И Эллик стоял, удовлетворенно улыбаясь, пока все мы выполняли его приказы. Затухающие костры были присыпаны снегом, я поспешила в сани. Я снова притворилась совсем ослабевшей, и луриксы препоручили меня заботам Шун. Винделаер и Двалия забрались в сани последними. Никогда еще не видела, чтобы люди были так довольны собой...

Эллик пролаял свои команды, и наша компания сдвинулась с места. Когда мы немного отъехали от прежней стоянки, я прошептала Шун:

— Ты видела это?

Она не поняла меня.

— Да. Мы недалеко от Баккипа. Сиди тихо.

Я замерла.

Мы перешли мост в ту же ночь. Неподалеку от спящего ночного города Винделаер слез с саней, пересел на коня и поехал во главе процессии рядом с Элликом. Утром, когда мы отдалились от моста, достигли покрытых лесом предгорий и разбили лагерь, Эллик хвастался всем, с какой легкостью мы все провернули.

— Что ж, теперь мы на северной стороне реки, осталось немного, пересечем лишь несколько городков и холмы. Как я и говорил, мост был наилучшим выбором.

Двалия улыбнулась и согласилась.

Но несмотря на то, что Эллика убедили выбрать мост вместо парома, это не делало наше путешествие через холмы проще. Он был прав насчет саней. Двалия продолжала настаивать, что мы должны всячески избегать дорог, поэтому солдаты на лошадях прокладывали путь для тяжеловозов, тащивших сани. Все это было нелегко, и Эллик подшучивал над тем, как мало мы продвигались каждую ночь.

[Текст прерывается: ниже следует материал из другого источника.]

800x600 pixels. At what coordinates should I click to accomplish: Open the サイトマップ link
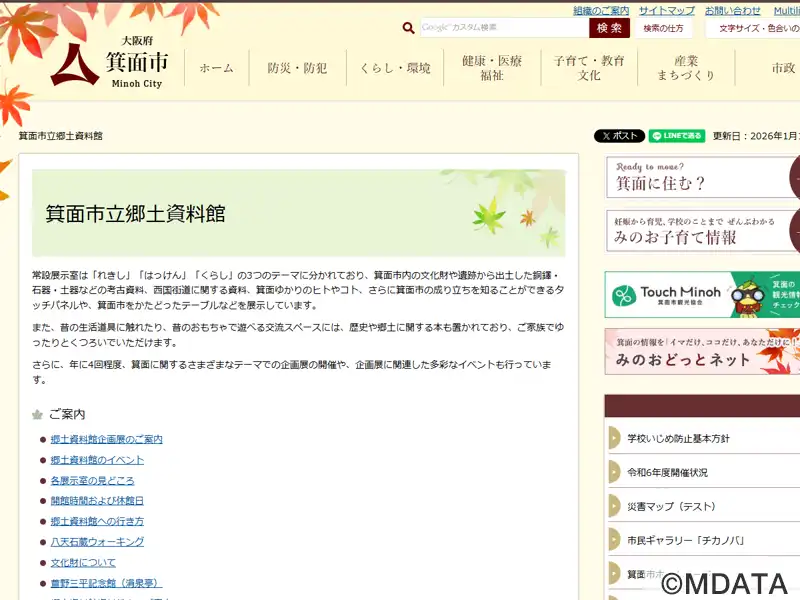(x=666, y=10)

У нас с Шун было мало времени, чтобы поговорить наедине.

— Они упоминали корабль, — сказала она мне как-то, когда мы присели в кустах по нужде. — У нас должен быть хоть какой-то шанс сбежать, даже если придется прыгнуть в воду. Что бы ни случилось, мы не должны позволить им забрать нас в море.

Я согласилась с ней, однако сомневалась, что у нас будет возможность удрать от похитителей.

Я постепенно поправлялась, но скудная пища, постоянное движение и сон в холоде сами по себе были хуже любой болезни. Как-то вечером, после более чем скромного ужина, мы поднялись, чтобы продолжить наше путешествие, и я едва не упала от головокружения - моему организму явно не хватало этой несущественной пищи. Отправляясь вслед за Шун к палатке у костра, я беспечно сказала ей:

— Наверное скоро умру, если не получу настоящей еды.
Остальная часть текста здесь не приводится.